_Exercise requirements_
Copy out the lines below word for word, starting with the line that contains "This screenshot has height=701, width=1058." and continuing through the last line, both ends included. Leave the pictures out of your answer.
══ Exercise inputs ══
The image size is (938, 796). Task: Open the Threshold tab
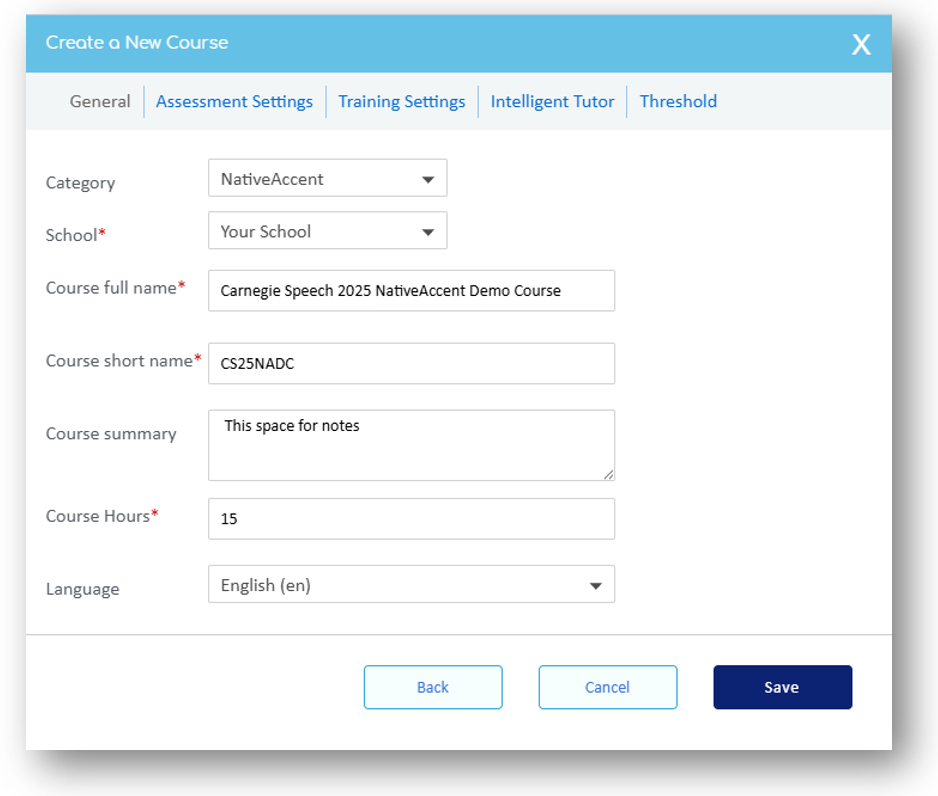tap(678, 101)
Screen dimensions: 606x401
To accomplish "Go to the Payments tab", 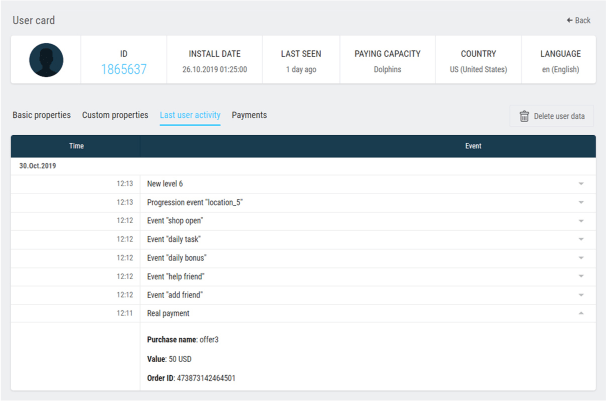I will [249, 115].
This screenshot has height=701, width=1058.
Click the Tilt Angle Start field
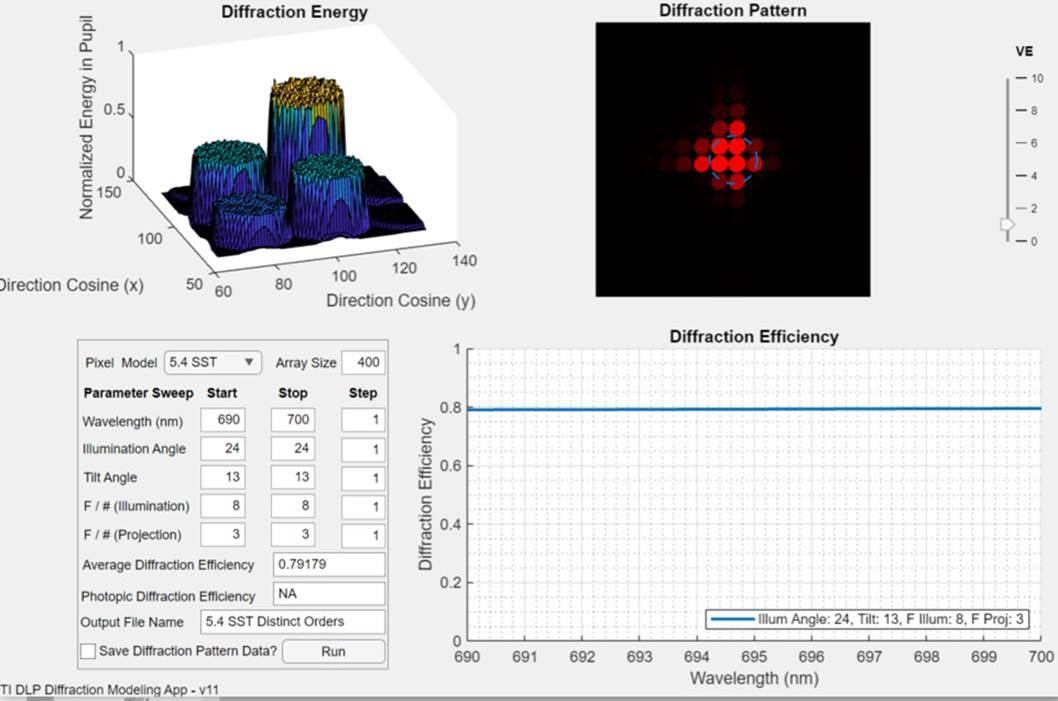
═══
_Result_
This screenshot has height=701, width=1058.
Click the Tilt Angle Start field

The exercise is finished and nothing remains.